Winter’s chill seeped into the damp room, and I was grateful for the scratchy towel to scrub myself dry. Donning the borrowed breeches and tunic, I made my way back up to my room to finish untangling my long locks. It took the better part of an hour and a few bits had to be cut out with my knife, but eventually, I managed to get it into reasonable order. After that, there was nothing left to do but sleep, but my mind was whirring and I knew it would be a futile endeavor. I considered heading downstairs to pass what was likely to be my last night on this earth in company, but the thought of mead turned my stomach.

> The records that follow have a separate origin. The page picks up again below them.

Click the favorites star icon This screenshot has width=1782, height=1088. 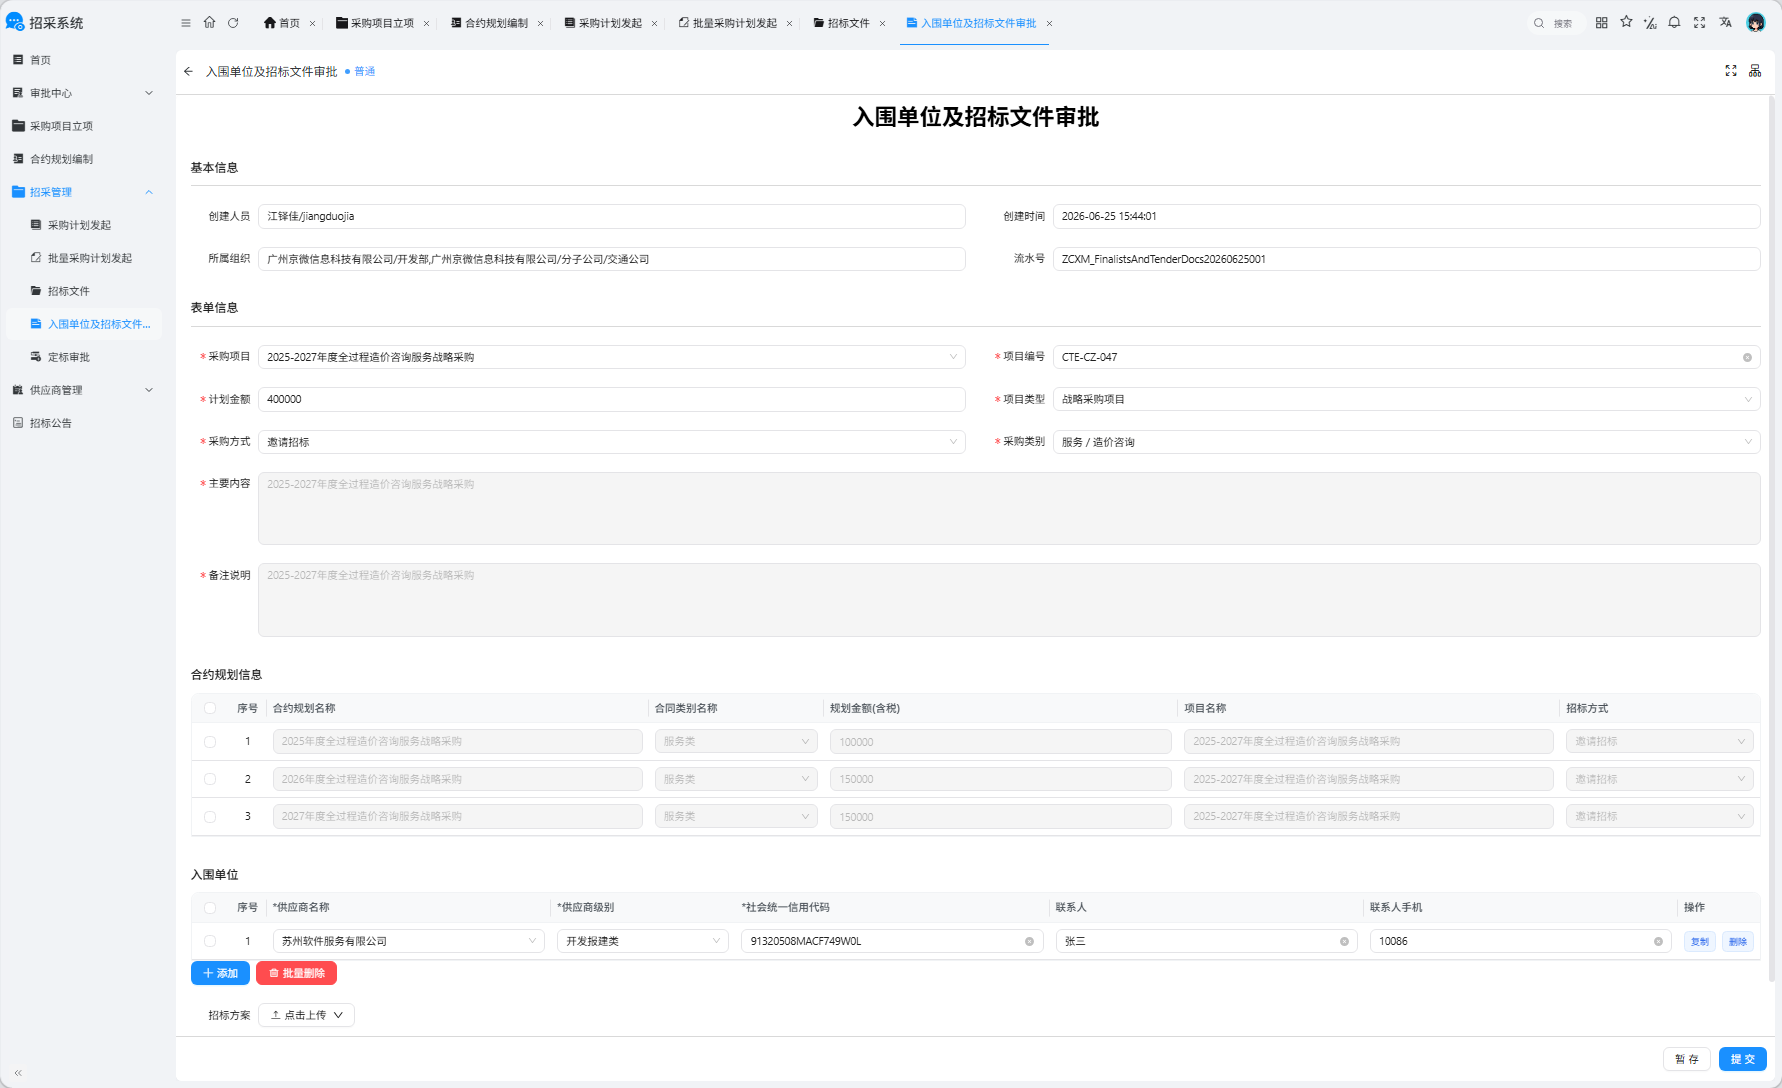(1626, 22)
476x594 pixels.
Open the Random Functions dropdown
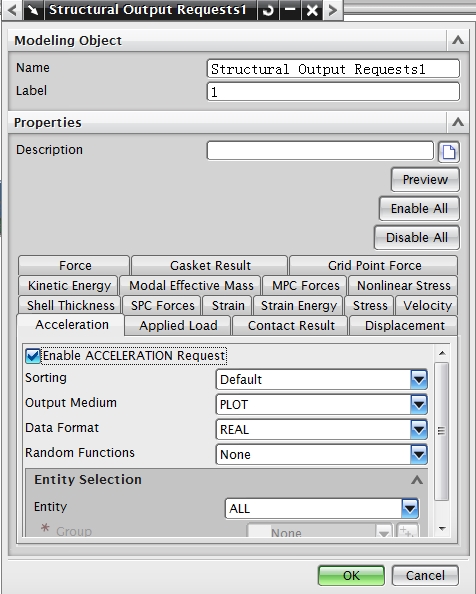(321, 454)
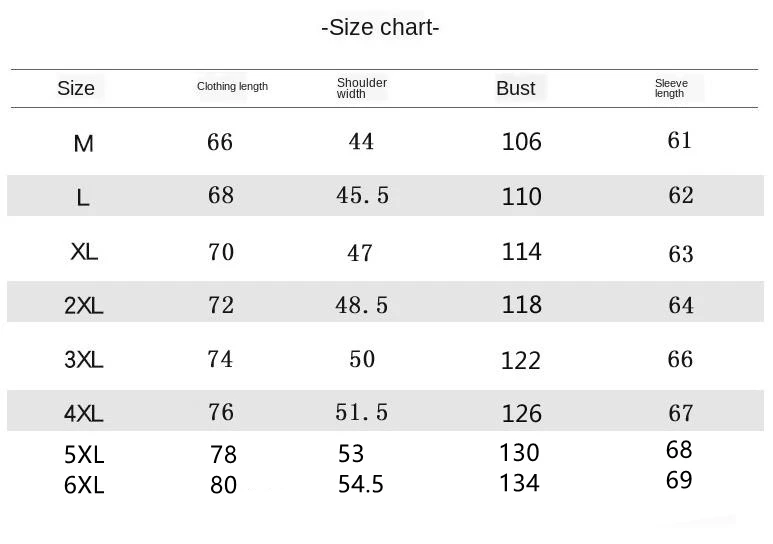This screenshot has width=773, height=544.
Task: Select shoulder width value 45.5 for size L
Action: coord(362,196)
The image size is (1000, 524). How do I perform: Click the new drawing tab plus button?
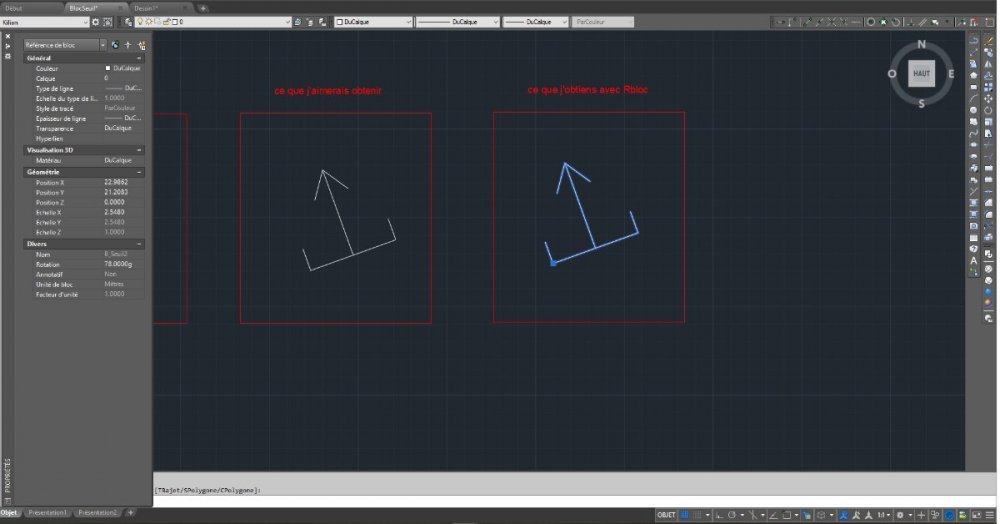click(203, 8)
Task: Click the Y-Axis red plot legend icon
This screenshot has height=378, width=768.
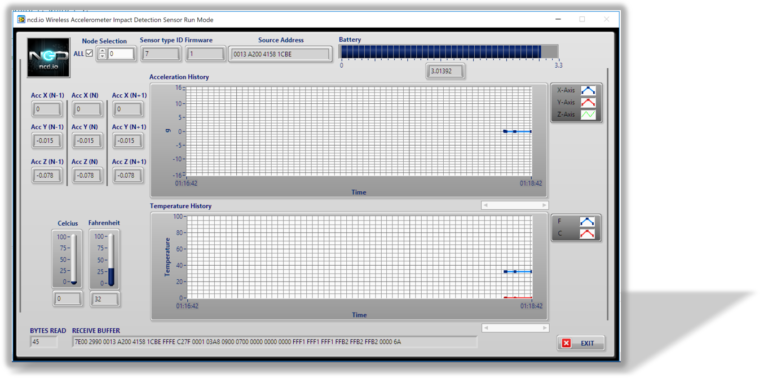Action: tap(588, 102)
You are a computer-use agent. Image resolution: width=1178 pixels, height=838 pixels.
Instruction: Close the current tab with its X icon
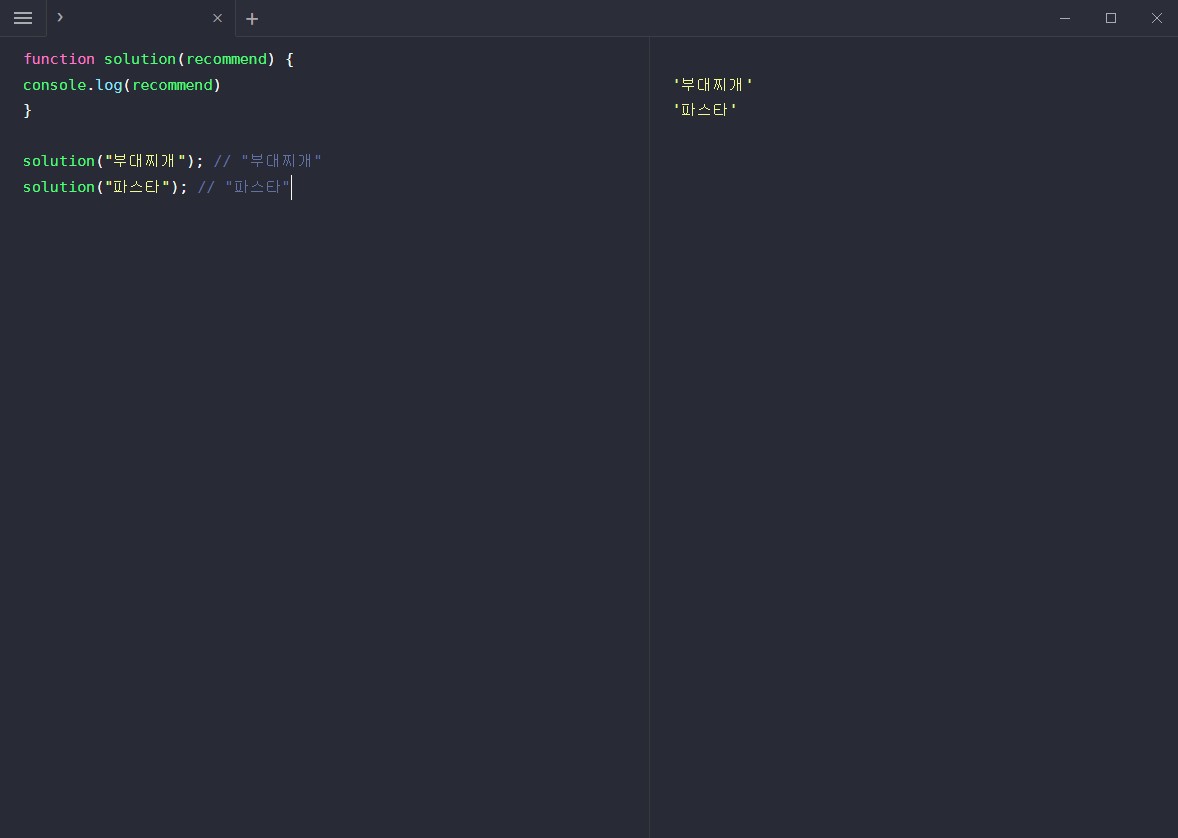click(217, 18)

Instead, I sat on the lumpy cot and stared out the window at the night sky. The moon hung at half her glory, stars keeping their quiet vigil. Many, I imagine, would pass the eve of their death in prayer, but that was not my way. To be sure, I spent a bit of time entreating my gods, but mostly I talked to the dead. Whispering into the darkness, I chatted with my parents, with Shera, with James, as if they stood before me in that dim room. I thanked Gabe for his patient company, Seth for his bravery, Emmett and Preston for their unwavering loyalty. I told Ellen and Poppy I was sorry they’d not had the chance to become wives and mothers. I fingered the scar on my ribcage and apologized to Greta for causing her so much consternation. I imagined their ghosts there with me in the darkness and felt a little less alone.
In the morning, I rose with the dawn and wrapped my sword belt and arms into a careful bundle, my Freyjan shield binding it together. My hair, I combed and plaited tightly. Pulling on my boots, I made my way downstairs. Tommy was already seated in the alcove, two bowls of porridge before him on the table. He eyed me as he dug into one.